Later, with Dora Romero at Guirito, and in yet another instance, with the old couple by the Rio Toa, both Hartmann and I would hear of a similar use of tobacco as a spiritual gift to the medicinal plants.
Future Work
A relatively short visit yielded good preliminary information for the continuing study of Cuban aboriginal customs still vital among a widespread, genealogically continuous population of Taino-Arawak ancestry. A contemporary people, counting many small agriculturalists among them and with valuable knowledge of tropical flora and fauna, the Indo-Cuban families of eastern Oriente are descendants of the first American indigenous people to greet Columbus.
Notes
(1) Joseito Veloz, interviews with the author, 1983, 1989. Camaguey is an agricultural region. Many of the traditions of the guajiro country culture in Camaguey are quite similar to those found in the Baracoa area. The term guajiro is synonymous in Cuba with campesino, or countryman-peasant. There are contending schools of thought on the etymology of the word, but everyone agrees it is deeply rooted. Caribbean scholar Jose Juan Arrom gives it a Taino etymology, meaning “one of us.” It would have been the term applied to the new mestizo generation by the Taino elders. Some scholars, including Fernando Ortiz, point to a Yucatec, Carib, or Colombian coastal origin for the term, though all concur that guajiro describes what is most autochthonous in the increasingly transculturated Cuban identity.
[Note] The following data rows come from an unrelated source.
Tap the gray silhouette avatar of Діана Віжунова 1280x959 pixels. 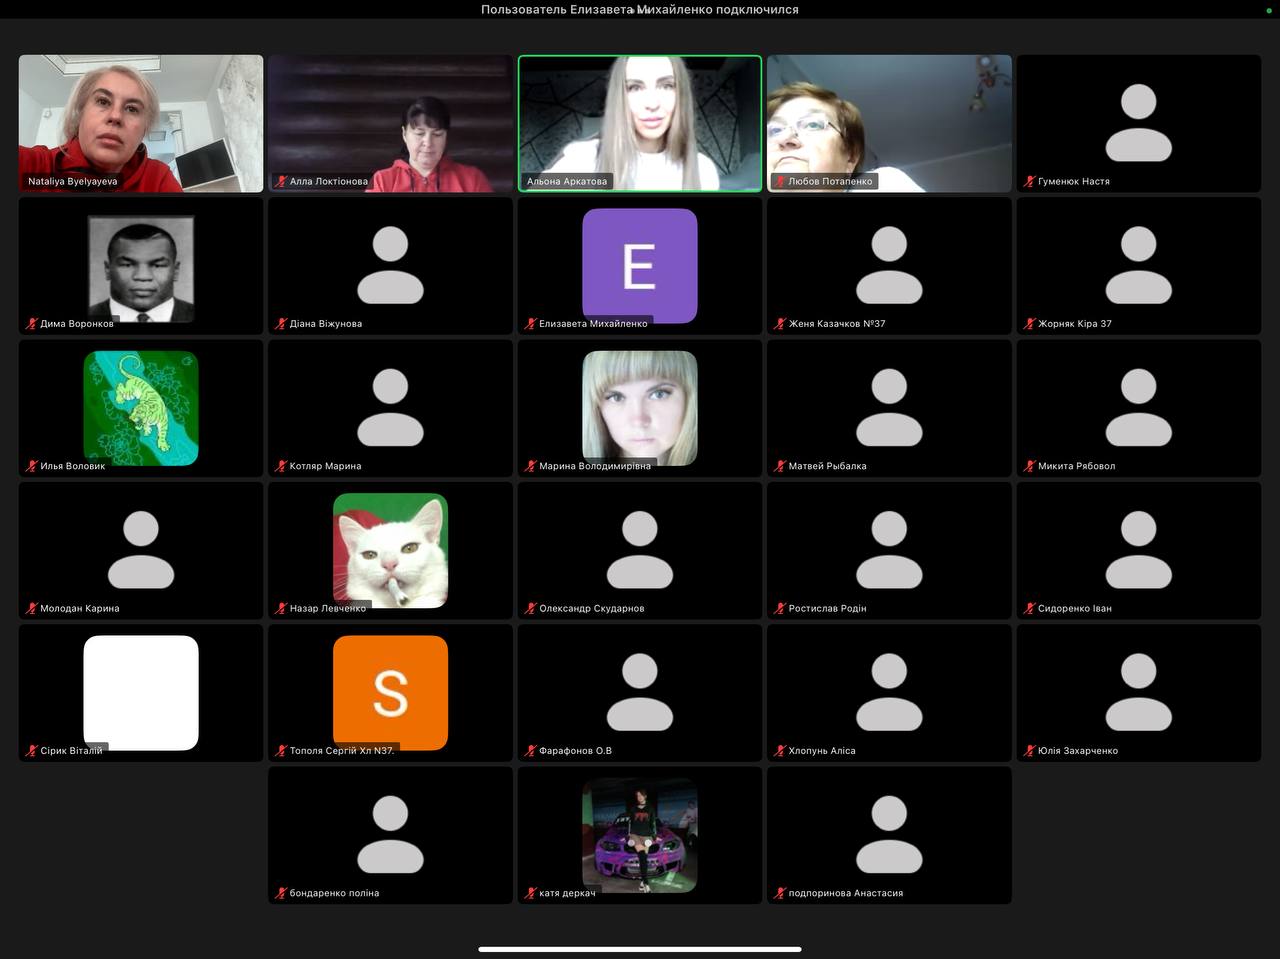point(390,265)
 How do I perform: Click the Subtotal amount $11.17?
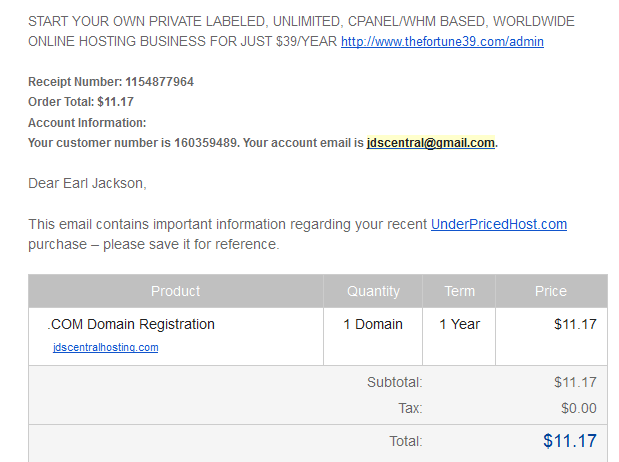pos(575,382)
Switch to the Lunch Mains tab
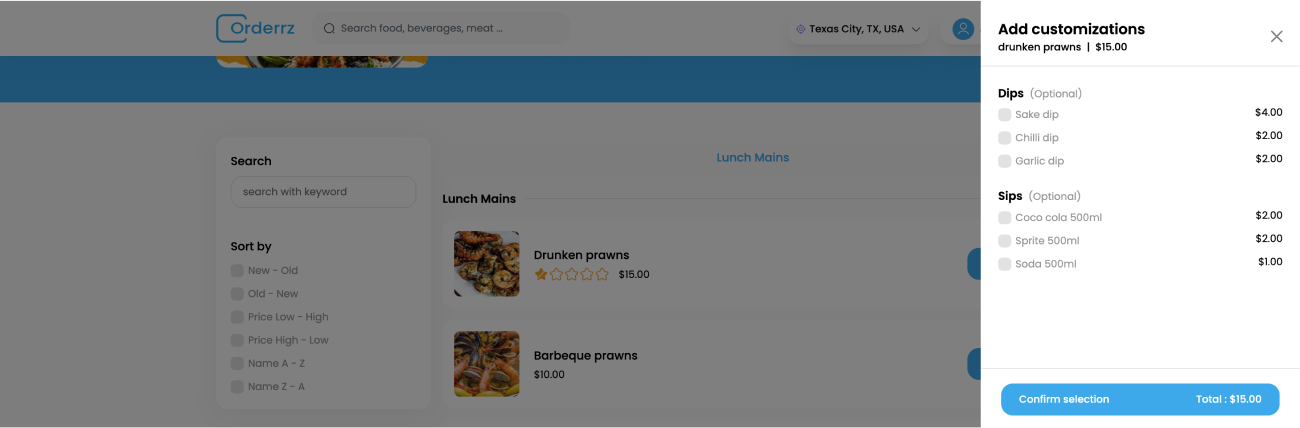This screenshot has width=1300, height=428. (752, 158)
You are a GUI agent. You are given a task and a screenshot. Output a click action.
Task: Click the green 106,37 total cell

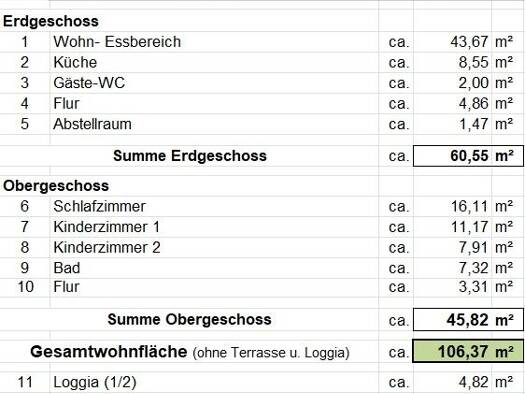pos(468,351)

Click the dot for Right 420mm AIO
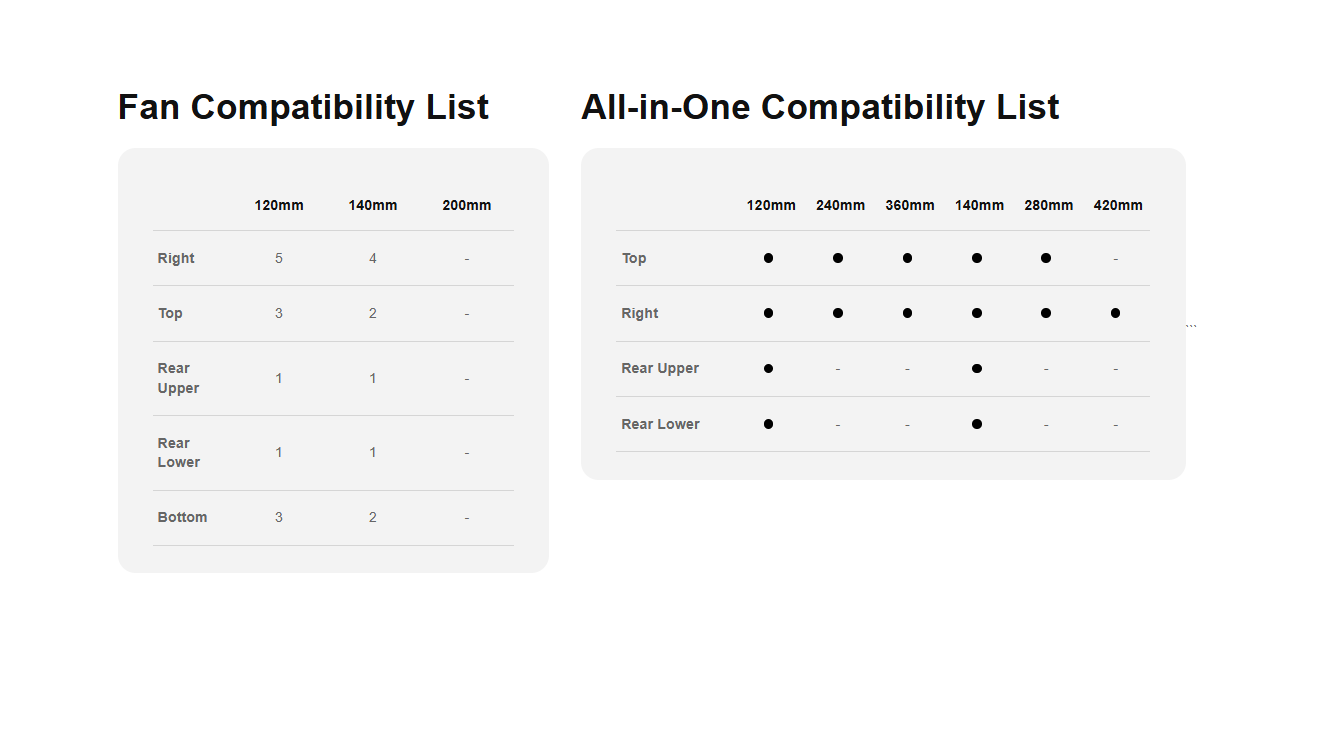coord(1115,313)
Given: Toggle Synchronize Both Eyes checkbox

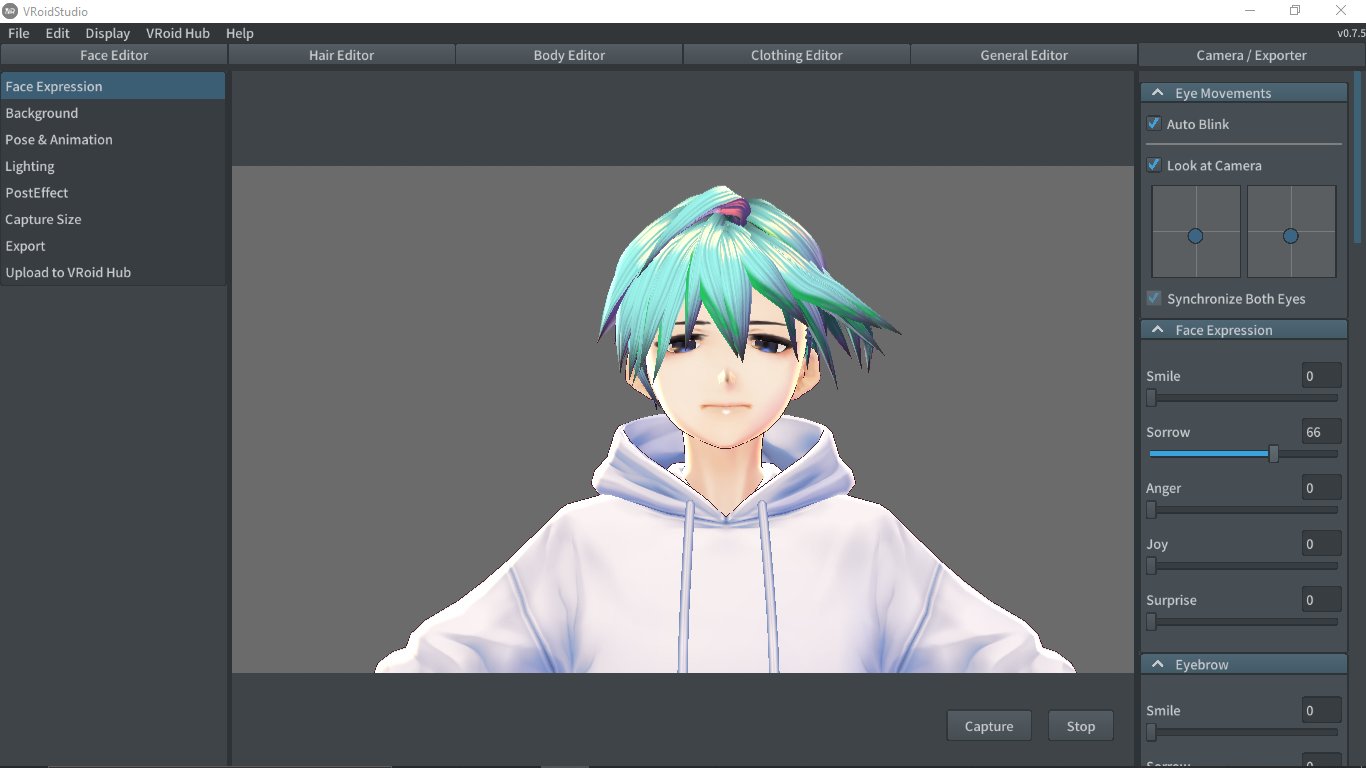Looking at the screenshot, I should pos(1154,298).
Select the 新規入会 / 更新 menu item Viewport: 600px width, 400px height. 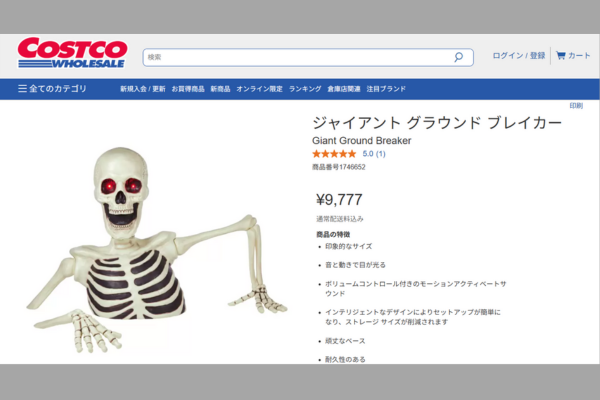point(143,89)
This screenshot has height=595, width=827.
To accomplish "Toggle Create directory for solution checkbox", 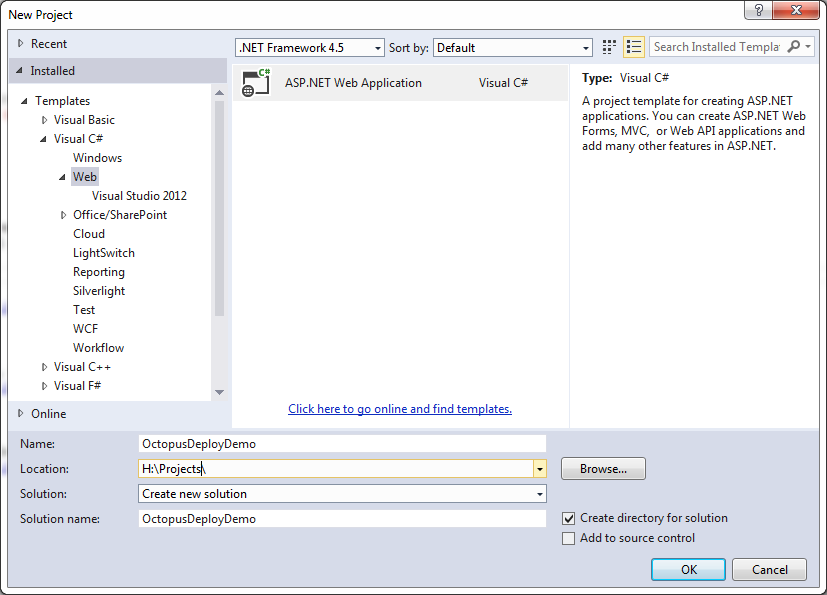I will (x=569, y=518).
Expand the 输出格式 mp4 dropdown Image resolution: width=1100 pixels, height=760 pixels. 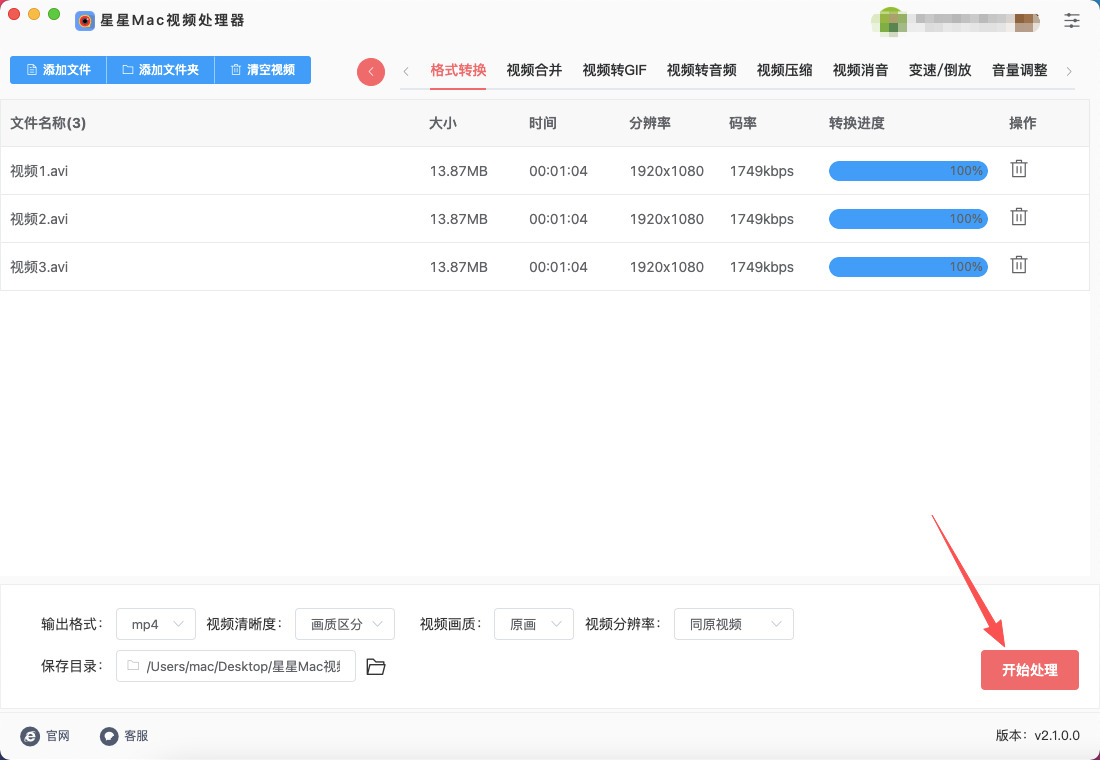point(156,624)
(2) As recently as 18 tune 1989 (“Indians of Cuba, Granma Newspaper), a Cuban historian, Marta Rev, asserted that the Indian families are limited to two families, the Rojas and the Ramirez. She is in error. Rev proclaims the Indian families are too racially mixed to be called Indians, and states, with unwarranted rigidity, “There are no absolutely legitimate Indians left in our country.”
(3) Havana linguistics professor Sergio Valdes Bernal later pointed out about 200 active words of Arawak origin in the fauna, flora, and topography of the region. Arrom, in conversation with the author, thought Valdes’ estimate conservative. See “Indoamericanismos no aruacos en el espanol de Cuba,” by Sergio Valdes Bernal, in Ciencias Sociales (Havana, 1978), and “Aportes antillanos al espanol de America,” by Jose J. Arrom, in Areito 7 (27).